点字の基本を知るための簡単で楽しそうな本はないかな?と、探してみたら、『てんじ手作り絵本 おぼえちゃ王』という本がありました。「アイウエ オーサマ オオキナ オナカ」などのやさしい文章で、点字と墨字が両方書いてあります。点字に触れながら(触れても読みとれないのですが、プツプツとしていて触りたくなるのです)、目で覚えて、少しずつ読み進めました。気がつくと、新しい文字を覚えたての小学1年生のように、声に出してゆっくり読んでしまっています。
−2ヶ月経過−
ある暑い日の昼休み、当番の委員(中3と高2)と、図書館北側の窓辺で涼んでいた時、そばにある点字本を手に取った私は、つい読み出してしまいました。
「100まんねんも しなない ねこが いました。・・・とらねこでした。・・・ねこは 1かいも なきませんでした。」とつっかえ読みする横で、「ふーん」とか「いつ読み終わるんだろうね」とか「だって死んでるんでしょ?そりゃ泣けないよ」と、つきあって聞いていてくれる委員たち。
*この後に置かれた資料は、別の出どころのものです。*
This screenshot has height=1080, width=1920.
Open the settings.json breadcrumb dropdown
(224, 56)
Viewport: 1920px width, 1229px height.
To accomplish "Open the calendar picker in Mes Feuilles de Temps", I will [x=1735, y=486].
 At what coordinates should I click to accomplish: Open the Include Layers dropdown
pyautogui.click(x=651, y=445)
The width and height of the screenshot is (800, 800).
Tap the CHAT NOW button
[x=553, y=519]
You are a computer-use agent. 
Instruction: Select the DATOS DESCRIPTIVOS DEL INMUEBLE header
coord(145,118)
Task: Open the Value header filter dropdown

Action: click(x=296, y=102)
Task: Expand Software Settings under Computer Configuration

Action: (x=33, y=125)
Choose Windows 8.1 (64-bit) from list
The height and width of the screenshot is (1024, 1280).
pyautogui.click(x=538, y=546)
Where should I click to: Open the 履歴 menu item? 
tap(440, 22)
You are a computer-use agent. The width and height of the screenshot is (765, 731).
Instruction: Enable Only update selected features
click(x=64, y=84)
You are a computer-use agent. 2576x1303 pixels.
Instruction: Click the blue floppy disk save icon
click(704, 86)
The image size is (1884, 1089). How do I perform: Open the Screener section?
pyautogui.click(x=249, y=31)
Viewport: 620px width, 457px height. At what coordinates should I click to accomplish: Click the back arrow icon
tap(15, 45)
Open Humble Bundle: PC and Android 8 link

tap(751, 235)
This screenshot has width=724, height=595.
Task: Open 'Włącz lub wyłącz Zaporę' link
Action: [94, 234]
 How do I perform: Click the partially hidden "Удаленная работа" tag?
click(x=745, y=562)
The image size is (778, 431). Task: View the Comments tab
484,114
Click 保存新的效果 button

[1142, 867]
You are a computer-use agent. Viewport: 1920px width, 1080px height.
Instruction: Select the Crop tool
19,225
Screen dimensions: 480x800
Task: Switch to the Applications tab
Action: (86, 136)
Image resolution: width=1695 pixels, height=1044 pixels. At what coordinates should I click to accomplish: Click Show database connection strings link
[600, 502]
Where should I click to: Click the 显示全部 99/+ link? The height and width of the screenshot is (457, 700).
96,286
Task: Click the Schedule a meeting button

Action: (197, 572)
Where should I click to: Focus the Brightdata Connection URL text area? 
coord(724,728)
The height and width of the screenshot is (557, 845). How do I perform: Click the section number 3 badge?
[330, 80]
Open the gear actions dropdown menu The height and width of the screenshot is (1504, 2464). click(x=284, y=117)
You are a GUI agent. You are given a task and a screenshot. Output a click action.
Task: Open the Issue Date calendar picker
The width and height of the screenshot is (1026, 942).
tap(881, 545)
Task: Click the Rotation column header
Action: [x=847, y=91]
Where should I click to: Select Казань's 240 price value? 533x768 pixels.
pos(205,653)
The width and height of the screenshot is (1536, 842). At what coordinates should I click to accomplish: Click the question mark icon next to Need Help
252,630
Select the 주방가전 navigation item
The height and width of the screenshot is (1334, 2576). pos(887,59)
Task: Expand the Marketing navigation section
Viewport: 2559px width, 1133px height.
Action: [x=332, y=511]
1ページ読み終えて私が「おしまい」と言うと、「えっ!おしまい!?」と驚くので、「今日はおしまい。続けて読んで途中でチャイムが鳴ったら残念だからね。」と言うと「そうだね。」と、やさしい。
ちょっと冒険してしまいましたが、少しでもスムーズに読めるようになって、点字を使う生徒さんと本探しや調べものができるようになりたいものです。先は遠いけど。